» **Estratto del documento**:
****************************************
Non solo il vino. Ai cinesi piace sempre di più anche il formaggio italiano. Quello vero. A parlare sono i numeri: le esportazioni dei prodotti caseari verso la Cina sono cresciute del 27% nel 2017. Il massimo storico.
Mentre lo scontro tra Stati Uniti e Cina sul commercio continua a produrre forti attriti tra le due sponde del Pacifico, a trarre vantaggi dalla guerra commerciale potrebbe essere questa volta il gorgonzola Made in Italy. Lo dice un’analisi della Coldiretti su dati Istat divulgata dopo l’annuncio del governo cinese di contro-dazi su una serie di prodotti americani, in risposta al rinnovato protezionismo dell’amministrazione targata Donald Trump. Una contromisura della stessa portata della rappresaglia americana che colpisce una lista di prodotti tecnologici cinesi per un importo di 50 miliardi di dollari.
Tra i due litiganti il terzo gode.
****************************************
» **Attività da svolgere**:
• A. Nel testo sul formaggio italiano in Cina, perché il governo cinese ha annunciato contro-dazi su una serie di prodotti americani? Rispondi in una, due o tre frasi.
• B. Riprendi il testo sul formaggio italiano in Cina dal punto in cui si interrompe.
Il materiale non serve per svolgere queste attività.

» **Materiale fornito**:
****************************************
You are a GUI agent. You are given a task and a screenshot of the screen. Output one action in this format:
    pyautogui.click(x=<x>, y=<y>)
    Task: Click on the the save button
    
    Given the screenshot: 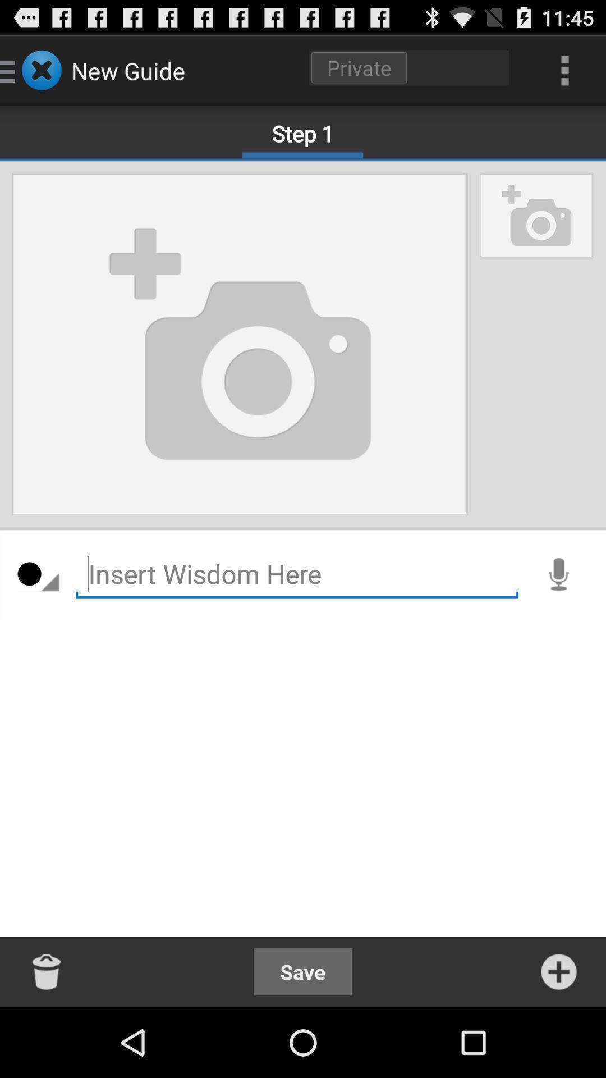 What is the action you would take?
    pyautogui.click(x=302, y=971)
****************************************
» **Risposte attese**:
• A. Il governo cinese ha annunciato i contro-dazi in risposta al rinnovato protezionismo dell'amministrazione Trump. Si tratta di una contromisura della stessa portata della rappresaglia americana, che colpisce una lista di prodotti tecnologici cinesi per un importo di 50 miliardi di dollari.

• B.
Sì perché nel mirino dei nuovi balzelli cinesi - che entreranno in vigore a partire dal 6 luglio (659 merci dal valore di 50 miliardi di dollari che verranno soggetti a tariffe del 25%) - figura una vasta gamma di prodotti agroalimentari a stelle e strisce. C’è un po’ di tutto: dai formaggi alla soia, dal mais al grano, dallo yogurt al burro, dal riso alla carne di maiale e di manzo; fino a pollame, pesce, nocciole e frutta e verdura come arance, patate, pomodori, asparagi, melanzane.
Si aprono così interessanti opportunità per le esportazioni italiane. A partire dai formaggi che l’anno scorso hanno toccato il record delle vendite nel mondo: 412 milioni di chili. In Cina – appunto – la crescita è stata a doppia cifra. Coldiretti è convinta che l'Italia potrebbe sostituire l'offerta degli Stati Uniti nel mercato cinese.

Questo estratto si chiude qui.